Security framework for embedded Linux

Building a secure system involves many components and layers of security. From physical security to protection from cloud-based threats, every aspect of a system must be evaluated and protected. Linux offers several frameworks for protecting the operating system and associated components. Here, two popular Linux frameworks will be examined - SELinux and SMACK.

Security Enhanced Linux (SELinux) was first integrated into the open source Linux kernel (Release 2.6) in 2003. Simple Mandatory Access Control - Kernel (SMACK) is the newcomer to Linux security frameworks, and has found traction in embedded devices because it is more compact, and easier to administer and configure. Both SELinux and SMACK are mechanisms to protect operating system resources from unauthorised access using a mechanism called Mandatory Access Control (MAC).

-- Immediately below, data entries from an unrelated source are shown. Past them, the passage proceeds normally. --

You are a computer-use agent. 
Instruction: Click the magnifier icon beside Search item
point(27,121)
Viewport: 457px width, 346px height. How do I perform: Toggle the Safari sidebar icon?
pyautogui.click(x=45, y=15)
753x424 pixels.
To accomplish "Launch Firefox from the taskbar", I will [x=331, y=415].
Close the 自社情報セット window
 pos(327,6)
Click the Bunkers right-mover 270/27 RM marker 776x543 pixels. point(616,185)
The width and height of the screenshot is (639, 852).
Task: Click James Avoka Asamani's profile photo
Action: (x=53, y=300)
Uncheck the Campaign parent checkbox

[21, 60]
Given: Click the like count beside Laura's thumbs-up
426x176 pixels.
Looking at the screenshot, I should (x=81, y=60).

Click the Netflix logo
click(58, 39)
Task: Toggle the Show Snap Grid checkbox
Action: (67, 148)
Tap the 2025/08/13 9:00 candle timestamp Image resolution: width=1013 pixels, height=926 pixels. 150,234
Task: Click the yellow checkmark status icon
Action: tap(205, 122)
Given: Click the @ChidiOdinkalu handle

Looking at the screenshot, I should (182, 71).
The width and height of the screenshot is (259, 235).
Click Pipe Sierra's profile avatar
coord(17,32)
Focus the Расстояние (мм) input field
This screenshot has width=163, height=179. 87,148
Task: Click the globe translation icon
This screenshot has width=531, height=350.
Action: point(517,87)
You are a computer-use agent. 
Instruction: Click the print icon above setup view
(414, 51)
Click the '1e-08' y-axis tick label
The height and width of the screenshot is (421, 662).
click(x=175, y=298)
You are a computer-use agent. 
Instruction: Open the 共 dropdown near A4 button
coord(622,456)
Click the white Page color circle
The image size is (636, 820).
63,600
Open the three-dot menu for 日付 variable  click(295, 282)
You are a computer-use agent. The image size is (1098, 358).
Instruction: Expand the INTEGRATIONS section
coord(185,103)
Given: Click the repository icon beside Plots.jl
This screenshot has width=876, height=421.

Discretionary Access Control

To understand the difference between the two modes of access control, we need to consider first how Discretionary Access Control (DAC) behaves. Standard Linux systems use a set of access attributes that are part of every file system resource. These attributes govern the access permissions for a given file system resource. These permissions include ‘Read’, ‘Write’ and ‘eXecute’ (RWX).

DAC grants the owner of the resource the authority to decide who gets access to those resources. It is suitable for protection from accidental access violations and its policy centres on users.

Mandatory Access Control

Policy rules for Linux systems based on Mandatory Access Control (MAC) are centrally controlled by the operating system, and cannot be modified by ordinary system users. A policy developer controls which programs or processes can perform specific operations on system resources. Users cannot modify access permissions either accidentally or intentionally. MAC policy centres on programs rather than users, answering the question, ‘What can this program do or not do’?

SELinux

SELinux by default allows no access. Rules must be created and loaded into the operating system to specify allowable access rights. Using SELinux, all accesses must be explicitly granted. The collection of rules is called the SELinux Policy.

SELinux uses access control attributes attached to each file system called a security context. The most commonly used context fields include user, role and type, usually written as user:role:type. Every object (processes, files, etc.) has a security context. Policy rules allow a process in one context to perform operations on an object in another context.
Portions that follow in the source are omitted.